EXERCISE REQUIREMENTS:
Copy out, exactly, the first line of the entries below and every line after it through the one containing "Игры для девочек (57, 2031)".

RECORDS FOR THIS TASK:
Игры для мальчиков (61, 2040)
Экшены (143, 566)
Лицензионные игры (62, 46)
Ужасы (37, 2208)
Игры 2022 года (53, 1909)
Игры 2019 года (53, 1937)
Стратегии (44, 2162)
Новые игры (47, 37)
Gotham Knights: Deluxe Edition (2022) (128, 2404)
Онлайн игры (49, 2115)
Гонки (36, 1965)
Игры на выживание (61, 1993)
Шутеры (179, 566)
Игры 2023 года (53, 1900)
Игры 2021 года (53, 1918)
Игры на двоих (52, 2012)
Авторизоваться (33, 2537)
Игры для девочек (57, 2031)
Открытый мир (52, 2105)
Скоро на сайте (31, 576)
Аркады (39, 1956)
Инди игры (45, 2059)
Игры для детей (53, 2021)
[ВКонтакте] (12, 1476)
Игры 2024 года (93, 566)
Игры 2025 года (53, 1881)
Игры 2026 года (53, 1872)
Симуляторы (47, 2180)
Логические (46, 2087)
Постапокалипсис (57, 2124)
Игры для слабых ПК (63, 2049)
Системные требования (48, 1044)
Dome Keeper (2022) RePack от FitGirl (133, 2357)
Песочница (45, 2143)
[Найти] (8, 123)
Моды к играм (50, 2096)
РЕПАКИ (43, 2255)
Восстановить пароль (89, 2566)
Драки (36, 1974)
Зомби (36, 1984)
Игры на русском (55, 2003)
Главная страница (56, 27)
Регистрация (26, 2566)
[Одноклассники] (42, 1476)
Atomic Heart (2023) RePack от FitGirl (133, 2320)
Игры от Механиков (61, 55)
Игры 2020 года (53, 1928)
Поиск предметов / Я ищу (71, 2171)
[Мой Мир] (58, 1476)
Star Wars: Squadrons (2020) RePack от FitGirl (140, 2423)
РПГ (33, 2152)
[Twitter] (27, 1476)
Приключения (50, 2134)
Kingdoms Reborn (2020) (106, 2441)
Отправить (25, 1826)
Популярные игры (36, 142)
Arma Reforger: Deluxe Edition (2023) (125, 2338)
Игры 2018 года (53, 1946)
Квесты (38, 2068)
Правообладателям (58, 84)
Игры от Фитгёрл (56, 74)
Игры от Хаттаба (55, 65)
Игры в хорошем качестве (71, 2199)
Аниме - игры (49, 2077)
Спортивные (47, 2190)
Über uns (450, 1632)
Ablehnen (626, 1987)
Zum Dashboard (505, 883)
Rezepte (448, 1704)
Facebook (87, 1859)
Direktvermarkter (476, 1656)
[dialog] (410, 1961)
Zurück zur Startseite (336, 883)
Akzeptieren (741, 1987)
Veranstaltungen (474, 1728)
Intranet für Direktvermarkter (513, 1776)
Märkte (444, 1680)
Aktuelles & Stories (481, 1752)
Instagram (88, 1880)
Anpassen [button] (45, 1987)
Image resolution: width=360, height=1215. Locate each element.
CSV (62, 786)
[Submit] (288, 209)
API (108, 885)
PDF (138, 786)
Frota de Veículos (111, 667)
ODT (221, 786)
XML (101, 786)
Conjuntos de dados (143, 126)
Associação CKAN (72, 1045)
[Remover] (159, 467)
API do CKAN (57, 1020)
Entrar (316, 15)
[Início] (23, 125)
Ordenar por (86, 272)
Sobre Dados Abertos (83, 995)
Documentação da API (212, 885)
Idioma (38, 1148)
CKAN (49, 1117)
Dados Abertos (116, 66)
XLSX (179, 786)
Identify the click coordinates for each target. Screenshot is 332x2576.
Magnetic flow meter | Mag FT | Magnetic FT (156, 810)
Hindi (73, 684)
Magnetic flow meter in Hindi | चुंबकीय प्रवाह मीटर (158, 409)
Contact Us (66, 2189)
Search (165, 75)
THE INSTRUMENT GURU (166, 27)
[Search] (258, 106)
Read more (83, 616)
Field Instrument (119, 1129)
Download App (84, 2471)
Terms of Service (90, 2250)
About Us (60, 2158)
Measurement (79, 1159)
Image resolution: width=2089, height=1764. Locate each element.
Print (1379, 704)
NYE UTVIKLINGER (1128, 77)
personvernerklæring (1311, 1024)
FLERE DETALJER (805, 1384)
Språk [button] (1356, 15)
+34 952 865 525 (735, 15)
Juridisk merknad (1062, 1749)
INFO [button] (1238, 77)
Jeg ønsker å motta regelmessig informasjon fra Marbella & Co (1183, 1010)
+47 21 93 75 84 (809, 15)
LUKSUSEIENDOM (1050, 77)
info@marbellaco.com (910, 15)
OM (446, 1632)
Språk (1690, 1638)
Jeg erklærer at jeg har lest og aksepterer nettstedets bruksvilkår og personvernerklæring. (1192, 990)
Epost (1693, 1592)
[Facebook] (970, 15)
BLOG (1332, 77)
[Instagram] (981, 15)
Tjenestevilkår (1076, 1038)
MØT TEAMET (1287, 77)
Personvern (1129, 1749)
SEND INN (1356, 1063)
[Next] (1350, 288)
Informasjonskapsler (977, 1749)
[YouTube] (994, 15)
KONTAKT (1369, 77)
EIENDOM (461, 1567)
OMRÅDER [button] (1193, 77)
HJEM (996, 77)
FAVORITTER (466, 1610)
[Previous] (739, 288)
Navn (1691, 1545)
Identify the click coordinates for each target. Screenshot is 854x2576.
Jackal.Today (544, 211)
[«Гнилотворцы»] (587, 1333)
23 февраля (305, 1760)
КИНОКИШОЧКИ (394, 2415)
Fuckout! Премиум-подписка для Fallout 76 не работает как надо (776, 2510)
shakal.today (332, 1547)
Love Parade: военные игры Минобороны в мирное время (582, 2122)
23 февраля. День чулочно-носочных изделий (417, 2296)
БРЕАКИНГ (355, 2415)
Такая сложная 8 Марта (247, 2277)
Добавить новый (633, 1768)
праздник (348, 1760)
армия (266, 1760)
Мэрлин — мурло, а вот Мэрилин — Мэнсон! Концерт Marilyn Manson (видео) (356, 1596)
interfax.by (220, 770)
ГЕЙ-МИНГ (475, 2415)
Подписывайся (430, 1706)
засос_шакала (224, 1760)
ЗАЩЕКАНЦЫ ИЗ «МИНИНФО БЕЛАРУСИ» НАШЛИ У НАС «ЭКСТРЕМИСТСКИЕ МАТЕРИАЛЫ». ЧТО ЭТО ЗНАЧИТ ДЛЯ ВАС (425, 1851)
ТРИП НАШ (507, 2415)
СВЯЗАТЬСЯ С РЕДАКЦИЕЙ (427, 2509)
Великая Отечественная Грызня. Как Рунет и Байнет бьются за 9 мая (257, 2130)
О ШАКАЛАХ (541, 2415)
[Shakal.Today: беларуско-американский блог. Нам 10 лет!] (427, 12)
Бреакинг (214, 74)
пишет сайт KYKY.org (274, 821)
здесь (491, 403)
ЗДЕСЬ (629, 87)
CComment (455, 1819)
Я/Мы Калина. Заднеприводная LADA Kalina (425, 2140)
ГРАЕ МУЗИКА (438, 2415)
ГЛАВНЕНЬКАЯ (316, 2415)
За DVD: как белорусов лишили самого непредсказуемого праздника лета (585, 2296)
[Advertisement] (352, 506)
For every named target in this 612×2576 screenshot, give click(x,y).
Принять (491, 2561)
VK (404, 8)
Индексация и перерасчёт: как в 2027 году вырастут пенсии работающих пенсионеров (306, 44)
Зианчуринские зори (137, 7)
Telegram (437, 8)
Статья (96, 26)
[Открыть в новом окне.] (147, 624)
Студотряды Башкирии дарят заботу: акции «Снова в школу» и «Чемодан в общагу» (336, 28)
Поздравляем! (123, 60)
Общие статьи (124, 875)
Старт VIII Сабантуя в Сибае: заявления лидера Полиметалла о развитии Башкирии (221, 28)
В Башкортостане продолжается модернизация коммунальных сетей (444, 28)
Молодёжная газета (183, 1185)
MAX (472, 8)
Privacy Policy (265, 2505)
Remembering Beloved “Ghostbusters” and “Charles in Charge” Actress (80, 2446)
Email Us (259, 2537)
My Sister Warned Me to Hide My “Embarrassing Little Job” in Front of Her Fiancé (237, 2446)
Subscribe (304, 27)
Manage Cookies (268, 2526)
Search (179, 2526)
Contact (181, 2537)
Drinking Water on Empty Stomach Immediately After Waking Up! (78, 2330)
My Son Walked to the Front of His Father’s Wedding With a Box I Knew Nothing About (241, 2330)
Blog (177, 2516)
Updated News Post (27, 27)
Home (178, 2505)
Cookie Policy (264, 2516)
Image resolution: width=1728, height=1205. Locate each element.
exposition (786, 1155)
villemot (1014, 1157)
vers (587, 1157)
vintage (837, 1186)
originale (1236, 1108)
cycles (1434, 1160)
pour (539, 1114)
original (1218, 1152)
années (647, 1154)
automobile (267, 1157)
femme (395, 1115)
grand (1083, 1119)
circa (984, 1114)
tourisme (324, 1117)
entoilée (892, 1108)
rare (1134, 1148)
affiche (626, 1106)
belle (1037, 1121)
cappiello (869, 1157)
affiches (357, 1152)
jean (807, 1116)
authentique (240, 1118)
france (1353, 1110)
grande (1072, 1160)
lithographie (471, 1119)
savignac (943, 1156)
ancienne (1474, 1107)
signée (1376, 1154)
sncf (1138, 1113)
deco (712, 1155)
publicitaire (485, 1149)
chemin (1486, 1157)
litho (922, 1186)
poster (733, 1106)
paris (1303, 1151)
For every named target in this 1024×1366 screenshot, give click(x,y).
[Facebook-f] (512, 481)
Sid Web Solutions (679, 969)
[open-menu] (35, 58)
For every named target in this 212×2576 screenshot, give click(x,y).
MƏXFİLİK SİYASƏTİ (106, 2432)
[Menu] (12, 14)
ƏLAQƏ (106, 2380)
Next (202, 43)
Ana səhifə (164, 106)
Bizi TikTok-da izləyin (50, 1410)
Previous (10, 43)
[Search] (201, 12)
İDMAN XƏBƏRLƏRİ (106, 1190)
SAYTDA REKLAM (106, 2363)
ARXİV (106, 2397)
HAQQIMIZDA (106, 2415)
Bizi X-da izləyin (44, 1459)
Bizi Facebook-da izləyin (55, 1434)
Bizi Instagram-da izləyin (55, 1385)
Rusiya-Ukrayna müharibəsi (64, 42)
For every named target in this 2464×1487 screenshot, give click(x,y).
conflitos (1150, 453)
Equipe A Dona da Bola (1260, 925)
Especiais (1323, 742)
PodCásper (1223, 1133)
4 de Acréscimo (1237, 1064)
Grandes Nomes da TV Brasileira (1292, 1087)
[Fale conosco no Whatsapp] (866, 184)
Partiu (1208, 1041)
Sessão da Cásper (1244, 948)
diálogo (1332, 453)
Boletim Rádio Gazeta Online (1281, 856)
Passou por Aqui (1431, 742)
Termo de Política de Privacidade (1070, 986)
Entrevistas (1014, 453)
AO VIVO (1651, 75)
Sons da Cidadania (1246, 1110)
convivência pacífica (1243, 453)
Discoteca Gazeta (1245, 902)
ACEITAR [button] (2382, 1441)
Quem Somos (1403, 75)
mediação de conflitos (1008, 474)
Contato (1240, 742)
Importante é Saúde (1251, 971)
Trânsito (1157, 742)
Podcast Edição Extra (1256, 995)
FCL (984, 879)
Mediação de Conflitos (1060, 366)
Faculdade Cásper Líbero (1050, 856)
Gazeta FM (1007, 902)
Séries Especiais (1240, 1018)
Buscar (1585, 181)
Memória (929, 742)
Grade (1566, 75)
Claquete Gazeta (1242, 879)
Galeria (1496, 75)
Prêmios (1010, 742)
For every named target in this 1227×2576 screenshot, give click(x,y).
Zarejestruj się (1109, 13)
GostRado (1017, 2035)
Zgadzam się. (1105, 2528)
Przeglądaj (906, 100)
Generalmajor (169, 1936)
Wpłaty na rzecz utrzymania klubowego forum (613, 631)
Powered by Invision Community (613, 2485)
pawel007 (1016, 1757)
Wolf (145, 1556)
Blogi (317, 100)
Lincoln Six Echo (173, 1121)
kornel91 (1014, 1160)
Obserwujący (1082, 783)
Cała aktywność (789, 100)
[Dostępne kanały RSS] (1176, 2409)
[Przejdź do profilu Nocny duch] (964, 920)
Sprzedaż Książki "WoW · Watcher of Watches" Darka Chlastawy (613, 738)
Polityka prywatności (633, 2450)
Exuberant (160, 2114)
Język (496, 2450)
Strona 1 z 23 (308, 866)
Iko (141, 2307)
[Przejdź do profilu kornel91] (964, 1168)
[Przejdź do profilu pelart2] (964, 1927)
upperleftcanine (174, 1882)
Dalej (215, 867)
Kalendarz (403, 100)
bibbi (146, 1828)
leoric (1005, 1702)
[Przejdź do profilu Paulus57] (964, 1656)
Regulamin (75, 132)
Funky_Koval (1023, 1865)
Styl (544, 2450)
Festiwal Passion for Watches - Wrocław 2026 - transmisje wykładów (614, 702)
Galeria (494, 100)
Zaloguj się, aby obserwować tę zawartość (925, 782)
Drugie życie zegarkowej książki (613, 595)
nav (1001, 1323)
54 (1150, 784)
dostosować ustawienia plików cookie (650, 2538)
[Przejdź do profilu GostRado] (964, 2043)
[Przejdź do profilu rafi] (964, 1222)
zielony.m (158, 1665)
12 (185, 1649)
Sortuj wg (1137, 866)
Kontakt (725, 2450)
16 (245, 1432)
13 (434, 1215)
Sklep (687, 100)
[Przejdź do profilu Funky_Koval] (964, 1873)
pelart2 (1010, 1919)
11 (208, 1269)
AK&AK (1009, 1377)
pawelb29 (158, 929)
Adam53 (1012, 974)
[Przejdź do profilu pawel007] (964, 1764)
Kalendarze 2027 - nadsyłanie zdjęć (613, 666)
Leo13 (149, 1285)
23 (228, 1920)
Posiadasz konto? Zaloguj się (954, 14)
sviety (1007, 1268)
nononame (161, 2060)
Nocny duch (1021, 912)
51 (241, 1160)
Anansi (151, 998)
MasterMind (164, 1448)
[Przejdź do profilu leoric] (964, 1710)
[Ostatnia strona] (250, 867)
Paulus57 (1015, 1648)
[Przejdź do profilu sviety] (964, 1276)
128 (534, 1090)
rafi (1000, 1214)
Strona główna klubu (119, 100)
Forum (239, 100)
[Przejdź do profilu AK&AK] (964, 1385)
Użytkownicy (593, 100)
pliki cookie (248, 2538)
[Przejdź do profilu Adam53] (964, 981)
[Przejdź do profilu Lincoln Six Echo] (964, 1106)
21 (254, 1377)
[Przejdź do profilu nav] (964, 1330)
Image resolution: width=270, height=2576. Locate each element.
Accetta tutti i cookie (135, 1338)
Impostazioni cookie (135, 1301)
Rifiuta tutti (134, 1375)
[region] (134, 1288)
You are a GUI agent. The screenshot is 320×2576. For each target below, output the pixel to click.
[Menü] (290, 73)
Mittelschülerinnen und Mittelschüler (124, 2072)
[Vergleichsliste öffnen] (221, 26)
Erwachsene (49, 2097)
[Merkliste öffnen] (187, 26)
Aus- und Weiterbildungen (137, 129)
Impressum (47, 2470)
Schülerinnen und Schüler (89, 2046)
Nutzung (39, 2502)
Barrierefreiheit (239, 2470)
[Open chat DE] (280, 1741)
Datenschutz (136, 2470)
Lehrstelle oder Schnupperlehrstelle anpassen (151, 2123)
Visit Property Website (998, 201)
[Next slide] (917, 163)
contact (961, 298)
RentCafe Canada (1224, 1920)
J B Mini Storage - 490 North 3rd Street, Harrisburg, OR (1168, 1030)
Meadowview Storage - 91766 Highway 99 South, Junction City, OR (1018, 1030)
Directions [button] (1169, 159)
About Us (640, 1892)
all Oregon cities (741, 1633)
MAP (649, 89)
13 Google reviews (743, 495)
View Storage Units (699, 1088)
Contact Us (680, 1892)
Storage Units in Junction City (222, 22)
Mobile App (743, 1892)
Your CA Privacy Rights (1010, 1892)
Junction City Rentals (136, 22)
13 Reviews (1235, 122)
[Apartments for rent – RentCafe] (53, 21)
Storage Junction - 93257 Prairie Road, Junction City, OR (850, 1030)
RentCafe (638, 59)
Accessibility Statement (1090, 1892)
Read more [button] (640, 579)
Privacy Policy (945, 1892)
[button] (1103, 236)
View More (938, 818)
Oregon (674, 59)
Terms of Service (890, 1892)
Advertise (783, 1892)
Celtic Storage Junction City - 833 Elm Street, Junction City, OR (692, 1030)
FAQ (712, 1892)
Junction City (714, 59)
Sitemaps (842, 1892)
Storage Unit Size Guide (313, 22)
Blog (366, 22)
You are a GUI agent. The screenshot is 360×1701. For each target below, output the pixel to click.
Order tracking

SOLUTION TO THE EXERCISE:
Игры для мальчиков (61, 2040)
Экшены (143, 566)
Лицензионные игры (62, 46)
Ужасы (37, 2208)
Игры 2022 года (53, 1909)
Игры 2019 года (53, 1937)
Стратегии (44, 2162)
Новые игры (47, 37)
Gotham Knights: Deluxe Edition (2022) (128, 2404)
Онлайн игры (49, 2115)
Гонки (36, 1965)
Игры на выживание (61, 1993)
Шутеры (179, 566)
Игры 2023 года (53, 1900)
Игры 2021 года (53, 1918)
Игры на двоих (52, 2012)
Авторизоваться (33, 2537)
Игры для девочек (57, 2031)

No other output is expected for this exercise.